# Start of TEXT PROVIDED

Catherine Christer Hennix, Drones and the Changing Same

I’ve spent the last few weeks finishing a profile of Swedish mathematician/visual artist/composer Catherine Christer Hennix for The Wire, in honor of the recent release of her 35 year old sustained tone masterpiece The Electric Harpsichord.  The conversation spiraled off in many ways, from mathematical logic to quantum field theory to the Swedish jazz scene in the 1960s – take a look, it’ll be in the October issue.

It also got me thinking about drones some more, and why they can be such powerful audio experiences.  My general hunch is that it has to do with sameness, which is a topic I became fascinated with in writing In Praise of Copying.  Mostly we celebrate difference, diversity, novelty in our society. We associate sameness with fascist conformity, boredom, lack of imagination.  In some ways of course, there is a sameness to things today that is disturbing: we value diversity but all diversity today has to be channeled through the marketplace, and with globalization, an increasing uniformity of places, cultures, societies.  But maybe, as Alain Badiou says in his Ethics, the problem is finding the right kind of sameness.  I note that Jacques Derrida, in his original essay on “Differance” actually wrote that “we provisionally give the name differance to this sameness which is not identical.”  Somehow, that sameness dropped out of the picture as post-structuralism developed, and differance became mere difference.  What did Derrida mean? Approaching this problem through Buddhist philosophy, I come to the notion of “nonduality” or, more clumsily but maybe more helpfully, “nonconceptual sameness”, meaning the nonexistence of concepts that allow for the elaboration of difference.

# End of TEXT PROVIDED
# Start of INFORMATION SHOWN

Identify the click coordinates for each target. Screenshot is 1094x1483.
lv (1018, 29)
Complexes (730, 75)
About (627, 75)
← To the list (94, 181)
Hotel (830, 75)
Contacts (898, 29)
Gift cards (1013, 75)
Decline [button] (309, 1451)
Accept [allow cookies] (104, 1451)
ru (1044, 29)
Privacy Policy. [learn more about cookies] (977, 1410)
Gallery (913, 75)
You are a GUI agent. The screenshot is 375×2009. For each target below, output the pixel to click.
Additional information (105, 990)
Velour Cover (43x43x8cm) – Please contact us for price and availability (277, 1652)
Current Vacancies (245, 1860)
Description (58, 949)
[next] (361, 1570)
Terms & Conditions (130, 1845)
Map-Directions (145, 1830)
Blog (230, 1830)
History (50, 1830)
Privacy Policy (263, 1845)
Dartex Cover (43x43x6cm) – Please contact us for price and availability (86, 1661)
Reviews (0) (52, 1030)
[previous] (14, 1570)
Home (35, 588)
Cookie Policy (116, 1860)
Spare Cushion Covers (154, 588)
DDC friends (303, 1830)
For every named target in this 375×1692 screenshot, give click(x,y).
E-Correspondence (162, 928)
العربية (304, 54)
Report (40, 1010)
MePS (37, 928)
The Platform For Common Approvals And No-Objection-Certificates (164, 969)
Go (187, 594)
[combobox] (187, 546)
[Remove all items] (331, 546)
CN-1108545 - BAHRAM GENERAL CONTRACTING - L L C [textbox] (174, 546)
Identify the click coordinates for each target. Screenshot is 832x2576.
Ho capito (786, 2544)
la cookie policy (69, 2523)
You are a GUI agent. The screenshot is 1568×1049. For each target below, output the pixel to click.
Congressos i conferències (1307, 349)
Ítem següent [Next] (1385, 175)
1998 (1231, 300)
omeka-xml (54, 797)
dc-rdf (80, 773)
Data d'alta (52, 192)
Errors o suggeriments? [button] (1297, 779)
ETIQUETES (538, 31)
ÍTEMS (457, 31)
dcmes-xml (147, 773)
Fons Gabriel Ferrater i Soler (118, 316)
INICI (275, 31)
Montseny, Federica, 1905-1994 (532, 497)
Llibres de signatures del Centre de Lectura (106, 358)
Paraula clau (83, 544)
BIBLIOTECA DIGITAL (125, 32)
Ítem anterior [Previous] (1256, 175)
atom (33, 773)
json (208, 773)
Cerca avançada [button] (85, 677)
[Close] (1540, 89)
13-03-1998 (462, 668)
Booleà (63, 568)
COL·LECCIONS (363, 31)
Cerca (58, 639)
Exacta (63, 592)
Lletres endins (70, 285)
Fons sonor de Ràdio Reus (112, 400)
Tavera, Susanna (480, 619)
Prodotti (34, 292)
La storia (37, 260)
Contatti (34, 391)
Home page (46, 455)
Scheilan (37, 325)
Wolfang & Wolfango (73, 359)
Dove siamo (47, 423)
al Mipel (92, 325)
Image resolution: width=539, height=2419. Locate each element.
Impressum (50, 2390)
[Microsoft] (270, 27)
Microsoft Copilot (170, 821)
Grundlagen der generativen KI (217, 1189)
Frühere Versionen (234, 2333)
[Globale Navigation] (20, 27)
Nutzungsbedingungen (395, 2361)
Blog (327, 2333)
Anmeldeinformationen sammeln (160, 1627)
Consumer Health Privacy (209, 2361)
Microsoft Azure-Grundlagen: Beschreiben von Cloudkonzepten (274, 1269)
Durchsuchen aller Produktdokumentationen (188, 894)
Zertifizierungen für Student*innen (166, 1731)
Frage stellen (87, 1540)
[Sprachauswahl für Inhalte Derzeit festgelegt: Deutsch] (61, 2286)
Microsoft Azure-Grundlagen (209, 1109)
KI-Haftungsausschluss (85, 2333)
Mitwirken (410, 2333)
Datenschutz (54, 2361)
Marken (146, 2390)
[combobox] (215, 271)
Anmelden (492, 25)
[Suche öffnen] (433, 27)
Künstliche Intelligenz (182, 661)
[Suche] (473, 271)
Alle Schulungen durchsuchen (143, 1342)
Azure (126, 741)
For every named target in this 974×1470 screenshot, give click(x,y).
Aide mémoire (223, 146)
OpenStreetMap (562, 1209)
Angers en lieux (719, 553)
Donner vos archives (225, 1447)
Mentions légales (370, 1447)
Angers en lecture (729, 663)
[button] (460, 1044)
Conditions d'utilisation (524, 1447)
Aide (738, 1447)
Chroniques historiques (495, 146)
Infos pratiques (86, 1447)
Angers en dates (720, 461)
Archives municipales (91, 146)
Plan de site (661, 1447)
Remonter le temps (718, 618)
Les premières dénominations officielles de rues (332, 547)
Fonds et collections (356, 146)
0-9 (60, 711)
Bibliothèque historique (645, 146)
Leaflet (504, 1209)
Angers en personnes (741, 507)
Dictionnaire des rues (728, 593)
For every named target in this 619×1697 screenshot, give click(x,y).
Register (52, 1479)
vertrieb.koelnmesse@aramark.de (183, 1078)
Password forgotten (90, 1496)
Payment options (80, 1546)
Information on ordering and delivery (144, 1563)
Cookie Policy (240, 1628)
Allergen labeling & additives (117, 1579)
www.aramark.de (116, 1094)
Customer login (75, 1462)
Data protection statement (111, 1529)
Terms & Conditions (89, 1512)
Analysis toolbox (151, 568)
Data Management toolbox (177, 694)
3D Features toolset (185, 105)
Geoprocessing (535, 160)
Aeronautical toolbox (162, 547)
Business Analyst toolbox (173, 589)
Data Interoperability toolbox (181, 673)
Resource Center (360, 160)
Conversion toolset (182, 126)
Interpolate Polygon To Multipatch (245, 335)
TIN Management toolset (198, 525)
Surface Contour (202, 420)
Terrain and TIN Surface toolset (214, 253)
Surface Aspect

# End of INFORMATION SHOWN

:: JOB ::
Transcribe the passage from "I’ve spent the" up to and including "the October issue." from the text on Catherine Christer Hennix and drones. Work only from the text about Catherine Christer Hennix and drones.

:: FINAL RESULT ::
I’ve spent the last few weeks finishing a profile of Swedish mathematician/visual artist/composer Catherine Christer Hennix for The Wire, in honor of the recent release of her 35 year old sustained tone masterpiece The Electric Harpsichord.  The conversation spiraled off in many ways, from mathematical logic to quantum field theory to the Swedish jazz scene in the 1960s – take a look, it’ll be in the October issue.